§ PROBLEM STATEMENT
Below are records; transcribe each one exactly.

[Pixel coordinate grounding data]
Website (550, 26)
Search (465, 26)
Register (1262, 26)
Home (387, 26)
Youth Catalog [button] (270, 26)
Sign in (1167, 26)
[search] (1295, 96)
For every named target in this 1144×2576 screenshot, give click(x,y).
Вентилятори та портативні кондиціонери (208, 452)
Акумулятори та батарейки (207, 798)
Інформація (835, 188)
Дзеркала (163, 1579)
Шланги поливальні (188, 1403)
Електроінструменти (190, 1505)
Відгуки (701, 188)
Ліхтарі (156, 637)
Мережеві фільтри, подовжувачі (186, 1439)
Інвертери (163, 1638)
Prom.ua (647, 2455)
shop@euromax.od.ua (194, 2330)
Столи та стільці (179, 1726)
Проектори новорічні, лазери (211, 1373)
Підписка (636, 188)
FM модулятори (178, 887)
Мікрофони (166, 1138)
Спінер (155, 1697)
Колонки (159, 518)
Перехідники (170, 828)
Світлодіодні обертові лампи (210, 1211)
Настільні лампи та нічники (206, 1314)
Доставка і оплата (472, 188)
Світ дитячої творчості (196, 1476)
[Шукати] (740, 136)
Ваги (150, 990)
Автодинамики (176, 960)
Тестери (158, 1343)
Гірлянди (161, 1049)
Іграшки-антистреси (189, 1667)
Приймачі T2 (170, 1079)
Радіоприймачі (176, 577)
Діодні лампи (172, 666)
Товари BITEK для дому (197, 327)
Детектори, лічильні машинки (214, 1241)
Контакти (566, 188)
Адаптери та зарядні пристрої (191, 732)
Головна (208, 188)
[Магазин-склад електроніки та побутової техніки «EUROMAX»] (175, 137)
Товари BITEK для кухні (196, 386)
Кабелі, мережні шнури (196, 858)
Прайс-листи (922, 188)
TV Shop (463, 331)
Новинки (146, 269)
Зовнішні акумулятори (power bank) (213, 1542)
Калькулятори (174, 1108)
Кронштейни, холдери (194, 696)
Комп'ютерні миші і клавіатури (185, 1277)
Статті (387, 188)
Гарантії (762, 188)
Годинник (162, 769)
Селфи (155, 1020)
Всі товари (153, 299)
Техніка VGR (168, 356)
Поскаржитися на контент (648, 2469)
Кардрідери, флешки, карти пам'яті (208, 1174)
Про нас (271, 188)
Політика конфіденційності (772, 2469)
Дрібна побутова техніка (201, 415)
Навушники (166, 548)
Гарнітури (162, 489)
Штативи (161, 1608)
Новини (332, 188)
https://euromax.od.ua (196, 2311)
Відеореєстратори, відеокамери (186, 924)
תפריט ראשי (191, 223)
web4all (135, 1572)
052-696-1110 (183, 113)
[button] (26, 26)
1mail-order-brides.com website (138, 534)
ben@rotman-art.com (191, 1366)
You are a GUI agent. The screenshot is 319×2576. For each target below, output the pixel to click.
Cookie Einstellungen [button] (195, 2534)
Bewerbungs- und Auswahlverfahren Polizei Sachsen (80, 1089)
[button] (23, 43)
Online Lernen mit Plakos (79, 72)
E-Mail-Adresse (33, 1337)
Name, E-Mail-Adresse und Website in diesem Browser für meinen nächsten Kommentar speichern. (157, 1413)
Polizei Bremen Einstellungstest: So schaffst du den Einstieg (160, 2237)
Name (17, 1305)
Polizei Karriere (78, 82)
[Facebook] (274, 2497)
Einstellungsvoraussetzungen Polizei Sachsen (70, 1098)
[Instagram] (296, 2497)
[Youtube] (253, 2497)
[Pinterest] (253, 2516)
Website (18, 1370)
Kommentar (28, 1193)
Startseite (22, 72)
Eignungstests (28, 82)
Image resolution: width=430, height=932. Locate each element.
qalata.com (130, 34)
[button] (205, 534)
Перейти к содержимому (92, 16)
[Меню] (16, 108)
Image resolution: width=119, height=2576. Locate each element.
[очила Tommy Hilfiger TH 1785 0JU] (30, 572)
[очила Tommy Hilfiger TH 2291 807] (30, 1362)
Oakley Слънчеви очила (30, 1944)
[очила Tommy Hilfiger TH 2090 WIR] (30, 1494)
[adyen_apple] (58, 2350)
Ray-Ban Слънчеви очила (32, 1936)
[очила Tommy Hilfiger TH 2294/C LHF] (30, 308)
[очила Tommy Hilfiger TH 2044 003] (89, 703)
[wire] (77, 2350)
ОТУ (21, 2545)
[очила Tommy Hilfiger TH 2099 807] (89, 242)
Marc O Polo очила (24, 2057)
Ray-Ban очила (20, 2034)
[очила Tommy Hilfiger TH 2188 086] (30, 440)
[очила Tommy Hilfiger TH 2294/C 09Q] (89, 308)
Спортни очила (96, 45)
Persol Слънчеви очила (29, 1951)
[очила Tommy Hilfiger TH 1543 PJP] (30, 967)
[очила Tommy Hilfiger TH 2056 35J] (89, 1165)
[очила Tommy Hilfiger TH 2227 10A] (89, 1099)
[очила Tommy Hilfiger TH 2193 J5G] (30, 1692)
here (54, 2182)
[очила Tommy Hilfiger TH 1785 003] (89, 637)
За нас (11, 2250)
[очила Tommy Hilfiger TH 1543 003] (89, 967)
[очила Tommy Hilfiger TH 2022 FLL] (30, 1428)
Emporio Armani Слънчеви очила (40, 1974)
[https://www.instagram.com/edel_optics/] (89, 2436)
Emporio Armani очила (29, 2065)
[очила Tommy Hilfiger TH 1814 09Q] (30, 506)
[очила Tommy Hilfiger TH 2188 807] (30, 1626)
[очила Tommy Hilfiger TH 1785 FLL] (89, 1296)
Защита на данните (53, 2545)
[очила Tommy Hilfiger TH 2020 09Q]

§ ANSWER BELOW
Website (550, 26)
Search (465, 26)
Register (1262, 26)
Home (387, 26)
Youth Catalog [button] (270, 26)
Sign in (1167, 26)
[search] (1295, 96)
For every named target in this 1144×2576 screenshot, give click(x,y).
Вентилятори та портативні кондиціонери (208, 452)
Акумулятори та батарейки (207, 798)
Інформація (835, 188)
Дзеркала (163, 1579)
Шланги поливальні (188, 1403)
Електроінструменти (190, 1505)
Відгуки (701, 188)
Ліхтарі (156, 637)
Мережеві фільтри, подовжувачі (186, 1439)
Інвертери (163, 1638)
Prom.ua (647, 2455)
shop@euromax.od.ua (194, 2330)
Столи та стільці (179, 1726)
Проектори новорічні, лазери (211, 1373)
Підписка (636, 188)
FM модулятори (178, 887)
Мікрофони (166, 1138)
Спінер (155, 1697)
Колонки (159, 518)
Перехідники (170, 828)
Світлодіодні обертові лампи (210, 1211)
Настільні лампи та нічники (206, 1314)
Доставка і оплата (472, 188)
Світ дитячої творчості (196, 1476)
[Шукати] (740, 136)
Ваги (150, 990)
Автодинамики (176, 960)
Тестери (158, 1343)
Гірлянди (161, 1049)
Іграшки-антистреси (189, 1667)
Приймачі T2 (170, 1079)
Радіоприймачі (176, 577)
Діодні лампи (172, 666)
Товари BITEK для дому (197, 327)
Детектори, лічильні машинки (214, 1241)
Контакти (566, 188)
Адаптери та зарядні пристрої (191, 732)
Головна (208, 188)
[Магазин-склад електроніки та побутової техніки «EUROMAX»] (175, 137)
Товари BITEK для кухні (196, 386)
Кабелі, мережні шнури (196, 858)
Прайс-листи (922, 188)
TV Shop (463, 331)
Новинки (146, 269)
Зовнішні акумулятори (power bank) (213, 1542)
Калькулятори (174, 1108)
Кронштейни, холдери (194, 696)
Комп'ютерні миші і клавіатури (185, 1277)
Статті (387, 188)
Гарантії (762, 188)
Годинник (162, 769)
Селфи (155, 1020)
Всі товари (153, 299)
Техніка VGR (168, 356)
Поскаржитися на контент (648, 2469)
Кардрідери, флешки, карти пам'яті (208, 1174)
Про нас (271, 188)
Політика конфіденційності (772, 2469)
Дрібна побутова техніка (201, 415)
Навушники (166, 548)
Гарнітури (162, 489)
Штативи (161, 1608)
Новини (332, 188)
https://euromax.od.ua (196, 2311)
Відеореєстратори, відеокамери (186, 924)
תפריט ראשי (191, 223)
web4all (135, 1572)
052-696-1110 (183, 113)
[button] (26, 26)
1mail-order-brides.com website (138, 534)
ben@rotman-art.com (191, 1366)
You are a GUI agent. The screenshot is 319×2576. For each target below, output the pixel to click.
Cookie Einstellungen [button] (195, 2534)
Bewerbungs- und Auswahlverfahren Polizei Sachsen (80, 1089)
[button] (23, 43)
Online Lernen mit Plakos (79, 72)
E-Mail-Adresse (33, 1337)
Name, E-Mail-Adresse und Website in diesem Browser für meinen nächsten Kommentar speichern. (157, 1413)
Polizei Bremen Einstellungstest: So schaffst du den Einstieg (160, 2237)
Name (17, 1305)
Polizei Karriere (78, 82)
[Facebook] (274, 2497)
Einstellungsvoraussetzungen Polizei Sachsen (70, 1098)
[Instagram] (296, 2497)
[Youtube] (253, 2497)
[Pinterest] (253, 2516)
Website (18, 1370)
Kommentar (28, 1193)
Startseite (22, 72)
Eignungstests (28, 82)
Image resolution: width=430, height=932. Locate each element.
qalata.com (130, 34)
[button] (205, 534)
Перейти к содержимому (92, 16)
[Меню] (16, 108)
Image resolution: width=119, height=2576. Locate each element.
[очила Tommy Hilfiger TH 1785 0JU] (30, 572)
[очила Tommy Hilfiger TH 2291 807] (30, 1362)
Oakley Слънчеви очила (30, 1944)
[очила Tommy Hilfiger TH 2090 WIR] (30, 1494)
[adyen_apple] (58, 2350)
Ray-Ban Слънчеви очила (32, 1936)
[очила Tommy Hilfiger TH 2294/C LHF] (30, 308)
[очила Tommy Hilfiger TH 2044 003] (89, 703)
[wire] (77, 2350)
ОТУ (21, 2545)
[очила Tommy Hilfiger TH 2099 807] (89, 242)
Marc O Polo очила (24, 2057)
Ray-Ban очила (20, 2034)
[очила Tommy Hilfiger TH 2188 086] (30, 440)
[очила Tommy Hilfiger TH 2294/C 09Q] (89, 308)
Спортни очила (96, 45)
Persol Слънчеви очила (29, 1951)
[очила Tommy Hilfiger TH 1543 PJP] (30, 967)
[очила Tommy Hilfiger TH 2056 35J] (89, 1165)
[очила Tommy Hilfiger TH 2227 10A] (89, 1099)
[очила Tommy Hilfiger TH 2193 J5G] (30, 1692)
here (54, 2182)
[очила Tommy Hilfiger TH 1785 003] (89, 637)
За нас (11, 2250)
[очила Tommy Hilfiger TH 1543 003] (89, 967)
[очила Tommy Hilfiger TH 2022 FLL] (30, 1428)
Emporio Armani Слънчеви очила (40, 1974)
[https://www.instagram.com/edel_optics/] (89, 2436)
Emporio Armani очила (29, 2065)
[очила Tommy Hilfiger TH 1814 09Q] (30, 506)
[очила Tommy Hilfiger TH 2188 807] (30, 1626)
[очила Tommy Hilfiger TH 1785 FLL] (89, 1296)
Защита на данните (53, 2545)
[очила Tommy Hilfiger TH 2020 09Q]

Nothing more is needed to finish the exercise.